Whereas the other frameworks don't make things as app-y as easily so its more
like a local template language than an app builder. So people don't go as hog
wild.

That plus a larger initial JS file than something slimmed down like React. It
kinda adds up even if in theory it shouldn't.

------
aclimatt
I think it's the natural evolution of frameworks. About 5 years ago, we had
the Cambrian explosion of front-end frameworks -- Angular, React, Ember,
Meteor, Backbone, even jQuery was still hot back then, and certainly dozens
more. Technology had advanced enough that we finally were seeing new
innovative ways of building web apps, and everyone had their own opinion on
how to do it the Right Way.

This was certainly good for technological progress, but if anyone recalls the
arduous process of "which frontend stack should I choose?" back then, it was
an absolute nightmare.
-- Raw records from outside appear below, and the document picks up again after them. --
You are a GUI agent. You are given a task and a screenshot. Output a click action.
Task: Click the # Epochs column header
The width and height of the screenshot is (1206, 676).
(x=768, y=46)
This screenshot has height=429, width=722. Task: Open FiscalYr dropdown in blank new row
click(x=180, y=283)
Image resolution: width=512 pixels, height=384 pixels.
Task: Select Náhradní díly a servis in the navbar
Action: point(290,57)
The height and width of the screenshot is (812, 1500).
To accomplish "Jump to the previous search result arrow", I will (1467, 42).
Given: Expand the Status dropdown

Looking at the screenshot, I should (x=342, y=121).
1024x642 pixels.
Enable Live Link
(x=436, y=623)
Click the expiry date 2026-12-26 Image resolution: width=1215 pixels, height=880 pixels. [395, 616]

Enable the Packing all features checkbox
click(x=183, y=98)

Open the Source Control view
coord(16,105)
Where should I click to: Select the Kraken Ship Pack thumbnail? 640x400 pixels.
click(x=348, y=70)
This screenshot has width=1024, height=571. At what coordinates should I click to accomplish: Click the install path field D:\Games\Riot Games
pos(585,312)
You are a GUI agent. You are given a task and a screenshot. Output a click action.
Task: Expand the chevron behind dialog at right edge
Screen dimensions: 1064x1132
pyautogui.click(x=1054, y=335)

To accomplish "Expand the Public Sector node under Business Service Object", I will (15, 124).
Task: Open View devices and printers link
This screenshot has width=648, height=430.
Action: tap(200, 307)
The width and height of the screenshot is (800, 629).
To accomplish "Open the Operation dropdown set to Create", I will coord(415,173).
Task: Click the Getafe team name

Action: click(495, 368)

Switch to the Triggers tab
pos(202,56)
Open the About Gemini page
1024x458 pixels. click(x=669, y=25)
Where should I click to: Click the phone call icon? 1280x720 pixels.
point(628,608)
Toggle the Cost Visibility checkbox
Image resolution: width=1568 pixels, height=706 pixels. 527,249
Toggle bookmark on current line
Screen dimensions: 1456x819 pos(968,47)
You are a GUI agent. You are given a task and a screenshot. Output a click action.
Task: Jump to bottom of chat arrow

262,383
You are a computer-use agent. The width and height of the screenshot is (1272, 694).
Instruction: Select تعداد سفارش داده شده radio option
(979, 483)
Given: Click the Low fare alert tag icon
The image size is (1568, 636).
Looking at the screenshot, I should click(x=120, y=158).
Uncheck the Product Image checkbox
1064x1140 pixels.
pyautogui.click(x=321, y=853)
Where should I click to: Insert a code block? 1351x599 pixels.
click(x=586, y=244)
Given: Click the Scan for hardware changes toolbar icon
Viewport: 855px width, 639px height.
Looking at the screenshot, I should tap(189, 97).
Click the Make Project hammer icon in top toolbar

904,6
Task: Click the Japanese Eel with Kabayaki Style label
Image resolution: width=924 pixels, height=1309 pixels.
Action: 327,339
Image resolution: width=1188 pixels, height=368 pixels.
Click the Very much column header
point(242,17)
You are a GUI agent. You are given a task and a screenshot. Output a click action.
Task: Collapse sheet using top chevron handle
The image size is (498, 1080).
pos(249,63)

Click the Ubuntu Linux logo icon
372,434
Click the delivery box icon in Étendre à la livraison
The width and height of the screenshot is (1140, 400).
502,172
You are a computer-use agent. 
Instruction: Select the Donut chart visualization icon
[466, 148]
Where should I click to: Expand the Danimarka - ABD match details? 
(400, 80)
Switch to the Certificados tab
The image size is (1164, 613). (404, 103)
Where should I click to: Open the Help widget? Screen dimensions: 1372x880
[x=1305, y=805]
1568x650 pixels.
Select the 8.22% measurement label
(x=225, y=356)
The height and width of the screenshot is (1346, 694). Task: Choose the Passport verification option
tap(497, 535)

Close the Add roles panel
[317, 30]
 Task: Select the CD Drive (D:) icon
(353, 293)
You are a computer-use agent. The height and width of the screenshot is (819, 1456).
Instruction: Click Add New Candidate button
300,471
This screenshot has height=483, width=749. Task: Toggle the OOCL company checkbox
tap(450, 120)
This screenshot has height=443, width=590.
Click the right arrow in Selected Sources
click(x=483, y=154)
I had no idea which framework was production-ready,
which framework would be around in 2 years, and heck, which framework even
worked as advertised (and I remember distinctly wasting two weeks of my life
trying to get a-then-very-beta ember-data to even fetch correctly, and
eventually gave up and apologized to the client that their project wouldn't be
done on time).

Fast forward to 2018, as happens with basically every technological
advancement ever, we are starting to standardize. Most of the evolutionary
branches are dying out in favor of one or two of the strongest candidates (in
this case, React, as far as I can see). This has resulted in huge maturity
gains, performance improvements, library standardization, lower training
costs, generally lower software maintenance costs, and overall stability in
the ecosystem. And as someone who is generally a fan of the "more wood behind
fewer arrows" philosophy, having suffered through the world war that was
JavaScript in 2013, I am really enjoying the calm before the next storm.

Because, as always, the next wave of disruption will rise again. This current
consolidation is at the expense of change -- there will be less paradigm
shifts, there will be less new ways of doing things, and that both provides
for stability and stagnation. But like clockwork, come about 2020, there will
be a new catalyst for change (maybe our next Cambrian explosion will be thanks
to WebAssembly?).

So in short order, don't worry, we'll get to play the "which of these
libraries even works" game in no time.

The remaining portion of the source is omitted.